_Testo scelto_.
Però, qualora ricorrendone le condizioni il debitore fallisca, il pregiudizio determinato dall’atto revocabile si riflette sull’intera massa dei creditori, le cui ragioni devono essere soddisfatte secondo le regole del concorso.

E’ proprio per tale ragione che la L. Fall., art. 66 attribuisce al curatore, nell’interesse della massa, la legittimazione all’esercizio dell’azione revocatoria ordinaria, in aggiunta all’azione revocatoria fallimentare. La regola della concorsualità non tollera, infatti, che l’atto pregiudizievole venga dichiarato inefficace solo nei confronti del creditore che abbia agito in via revocatoria, anzichè a beneficio dell’intero ceto creditorio, consentendo così al primo di soddisfarsi esecutivamente su un bene non acquisito alla massa.

_Dati raccolti_.
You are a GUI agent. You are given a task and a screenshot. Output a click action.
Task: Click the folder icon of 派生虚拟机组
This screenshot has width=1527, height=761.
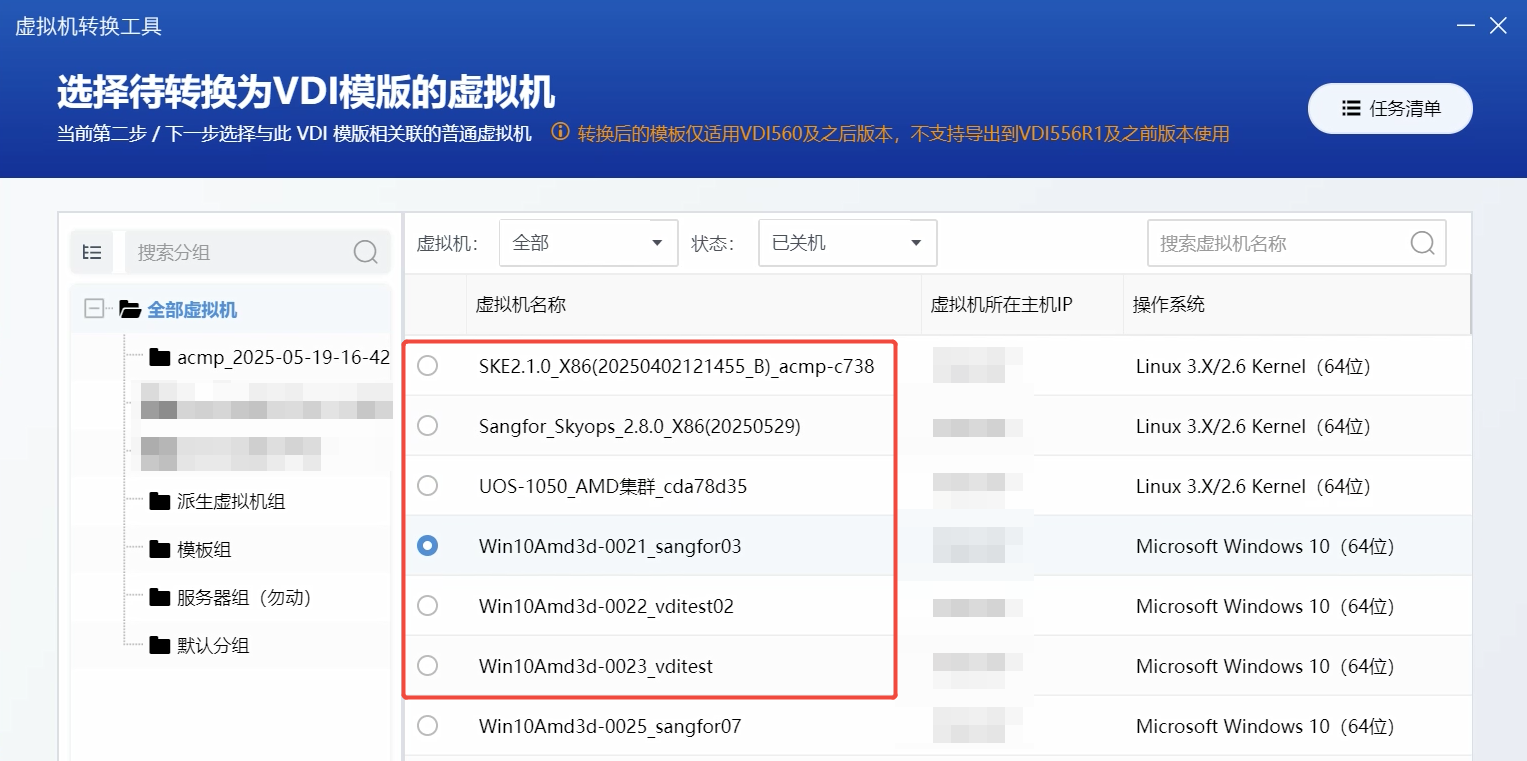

_Cosa fare_.
**a.** Secondo il brano sull'azione revocatoria, perché l'art. 66 della L. Fall. attribuisce al curatore la legittimazione all'azione revocatoria ordinaria? Rispondi in una-tre frasi.
**b.** Copia dal brano sull'azione revocatoria il passo tra "E’ proprio per" e "acquisito alla massa.", estremi inclusi.

_Risultati finali_.
**a.** Se il debitore fallisce, il pregiudizio causato dall'atto revocabile ricade sull'intera massa dei creditori, che vanno soddisfatti secondo le regole del concorso. La regola della concorsualità non tollera che l'atto sia dichiarato inefficace solo verso il creditore che ha agito, perché così questi potrebbe soddisfarsi su un bene non acquisito alla massa. Per questo il curatore agisce nell'interesse della massa.

**b.**
E’ proprio per tale ragione che la L. Fall., art. 66 attribuisce al curatore, nell’interesse della massa, la legittimazione all’esercizio dell’azione revocatoria ordinaria, in aggiunta all’azione revocatoria fallimentare. La regola della concorsualità non tollera, infatti, che l’atto pregiudizievole venga dichiarato inefficace solo nei confronti del creditore che abbia agito in via revocatoria, anzichè a beneficio dell’intero ceto creditorio, consentendo così al primo di soddisfarsi esecutivamente su un bene non acquisito alla massa.